2- Davacı, fazla çalışma ve genel tatil ücreti alacaklarının ödenmemesi nedeni ile iş akdini haklı olarak feshettiğini ileri sürmüştür.
Mahkemece; davacının genel tatil ücreti alacağı bulunmadığı, ancak fazla çalışma yaptığı ve ücretlerinin de ödenmediği gerekçesi ile iş akdini haklı nedenle feshettiği kabul edilmiş ve kıdem tazminatı ile fazla çalışma ücreti talepleri hüküm altına alınmıştır.
Fazla çalışma yaptığını iddia eden işçi, bu iddiasını ispatla yükümlüdür.
Fazla çalışmanın ispatı konusunda işyeri kayıtları, özellikle işyerine giriş çıkışı gösteren belgeler, işyeri iç yazışmaları delil niteliğindedir. Ancak, fazla çalışmanın yazılı belgelerle kanıtlanamaması durumunda tarafların, tanık beyanları ile sonuca gidilmesi gerekir.
Hükme esas bilirkişi raporunda; davacı tanıklarından …’un beyanlarına itibar edilerek fazla mesai ücreti hesaplanmış ise de, bu tanığın davalı şirket nezdinde Aralık 2007-Nisan 2011 tarihleri arasında çalıştığı dolayısı ile davacının tüm hizmet süresine tanıklık etmediği anlaşılmaktadır. Ayrıca davalı vekilince rapora itiraz dilekçesinde, 2010 yılı sonundan itibaren personele elektronik giriş kartı verildiği ve giriş-çıkışların kayıt altına alındığı savunularak bir takım belgeler sunulmuştur.

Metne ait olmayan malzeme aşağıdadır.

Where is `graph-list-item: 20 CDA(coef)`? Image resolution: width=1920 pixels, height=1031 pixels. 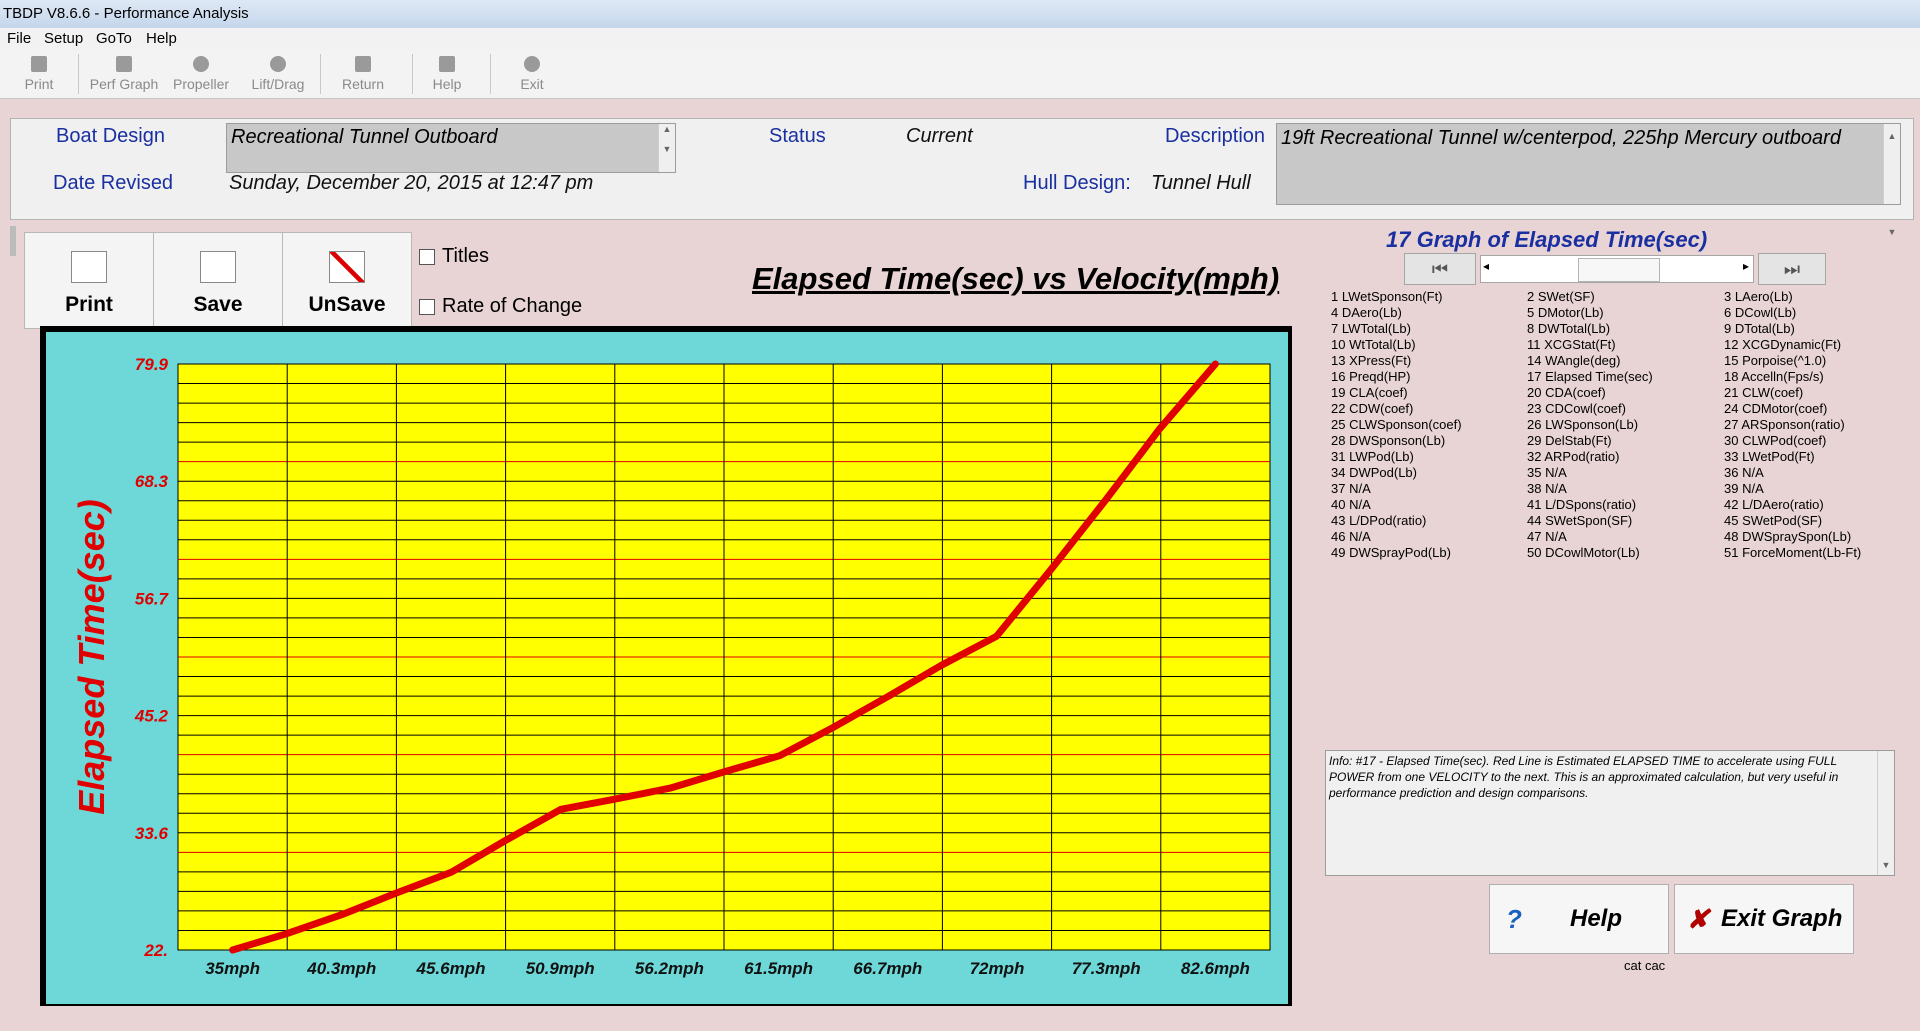 graph-list-item: 20 CDA(coef) is located at coordinates (1590, 393).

Davalının sunduğu bu belgeler bir değerlendirmeye tabi tutulup, davacı tanığının da ancak davacı ile birlikte çalıştığı süreye ilişkin olarak beyanlarına itibar edilebileceği gözetilerek; davacının fazla mesai ücretine hak kazanıp kazanmadığı dolayısı ile iş akdini haklı nedene dayalı olarak feshedip etmediği (kıdem tazminatına da hak kazanıp kazanmadığı) somut bir biçimde tespit edilmelidir.
Eksik inceleme ve hatalı değerlendirme ile yazılı şekilde karar verilmesi bozmayı gerektirmiştir.
F)SONUÇ:
Temyiz edilen kararın açıklanan sebeplerden dolayı BOZULMASINA, davalı yararına takdir edilen 1.480.00 TL. duruşma avukatlık parasının karşı tarafa yükletilmesine, peşin alınan temyiz harcının istek halinde ilgiliye iadesine, 18/04/2017 gününde oybirliği ile karar verildi.